La especie humana admite una muy variada gama de estilos de vida posibles, pero cada comunidad puede desarrollar su vida sólo en uno; por eso existe la cultura, que limita el campo al instaurar un armado de las cosas y descartar todos los restantes. La cultura nos dice qué es la realidad y cómo tenemos que interpretar el mundo, fijando límites y procedimientos. La religión fue hasta no hace mucho la encargada de generar cultura y definir las prohibiciones, penalizando y reprimiendo su incumplimiento.

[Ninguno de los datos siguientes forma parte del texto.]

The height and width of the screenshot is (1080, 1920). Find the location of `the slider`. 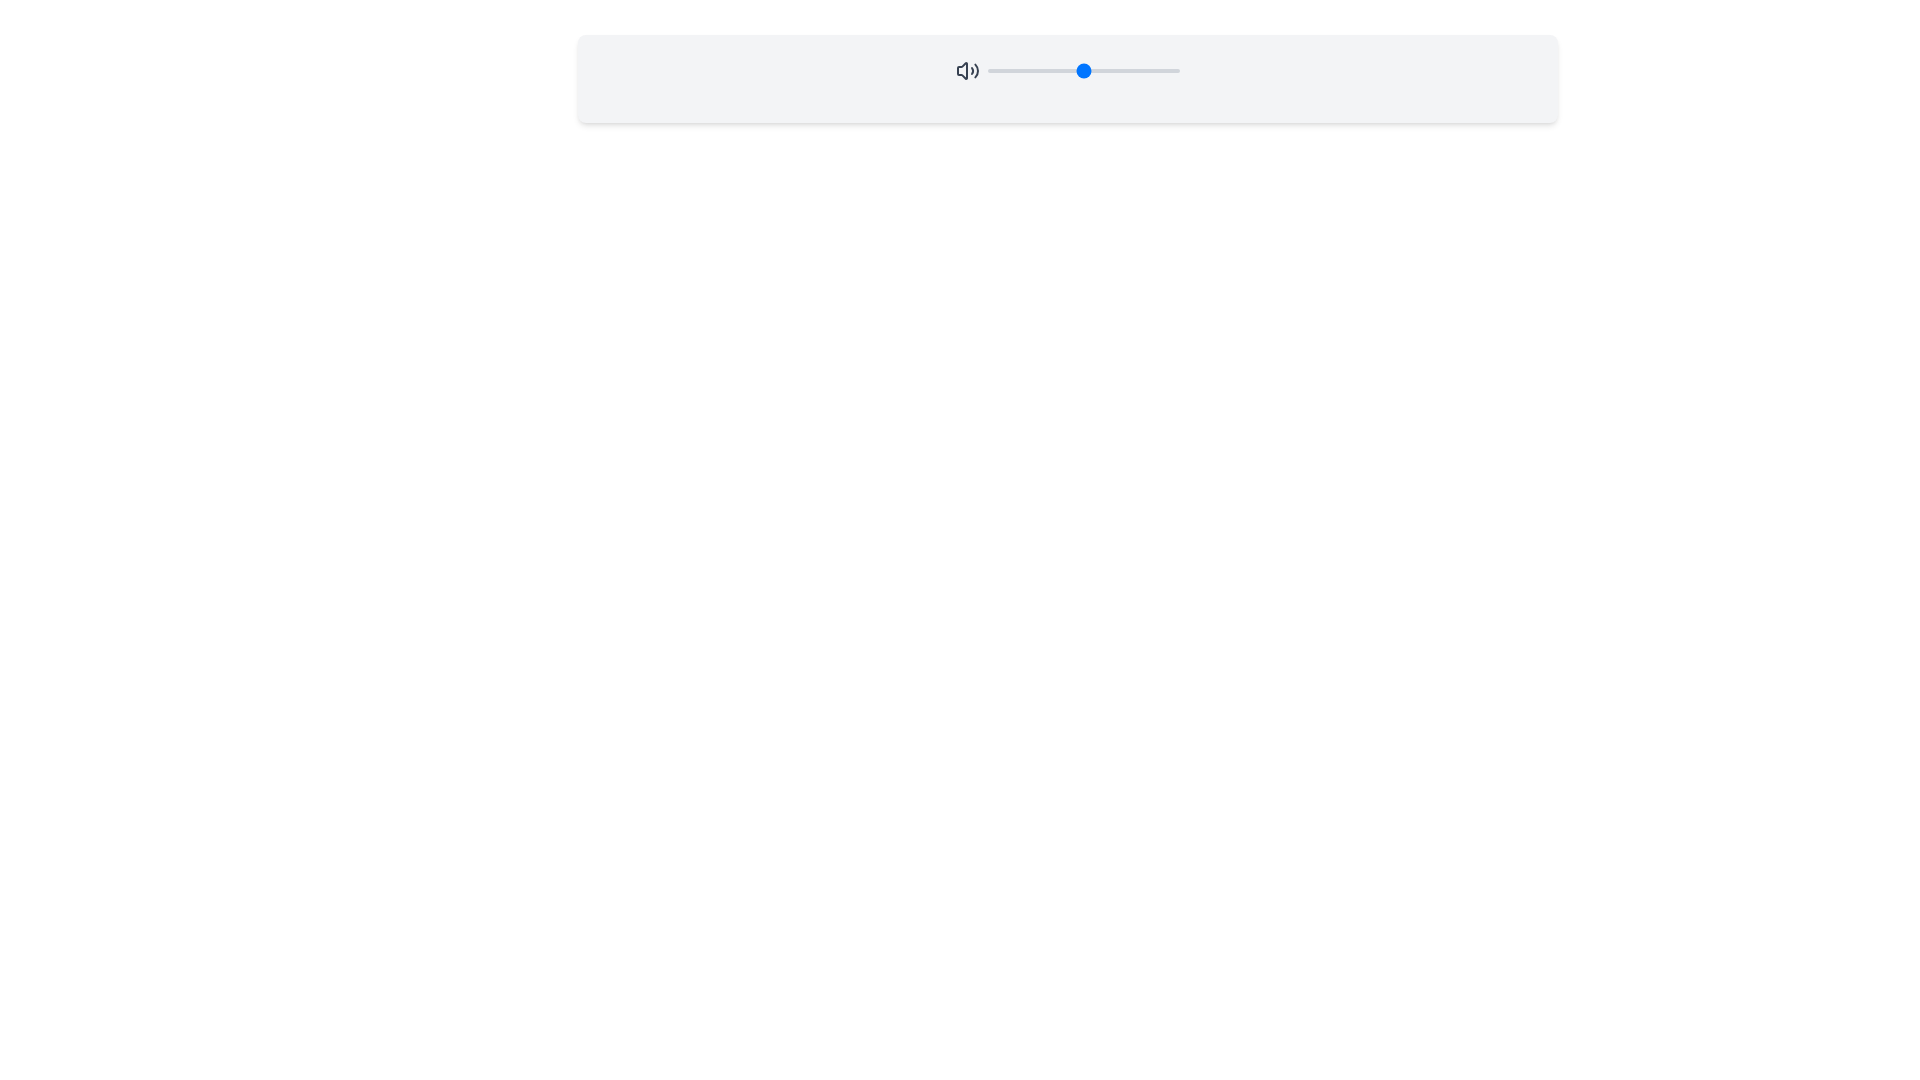

the slider is located at coordinates (1130, 69).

El cometido fue el disciplinamiento social gestionado mediante la reducción cognicional (constreñir el conocimiento); esta se lograba por limitación dogmática reforzada con un edificio mitológico y amenazas virtuales. Amenazas que según época y lugar, han pasado a ser bastante reales y concretas. Excepto el Infierno, que por tan delirado es imposible de reproducir en los hechos, hemos visto y documentado la mar de las calamidades en ese sentido (la Inquisición es la más notoria).
El principio reside en que lo que la gente tiene que saber es una cantidad determinada de cosas, las que están revestidas de certeza total. De todo lo demás, no se habla y a veces hasta pensarlo es un pecado (tabú). Es el poder quien promueve las certezas como recurso para no ser cuestionado, para ser ciegamente acatado. El conocimiento genuino, el que no proviene de los intereses de los poderosos, no contiene tantas certezas. Por eso el poder siempre se ocupó –con cuánta transparencia vemos esto en nuestros días- de aglutinar a la gente para mantenerla obtusa, para explicarle la vida y resolvérsela mediante simplificaciones brutales, cruentos maniqueísmos o la noción de misterio, que no son otra cosa que violencia intelectual. Con esto se consigue la obediencia.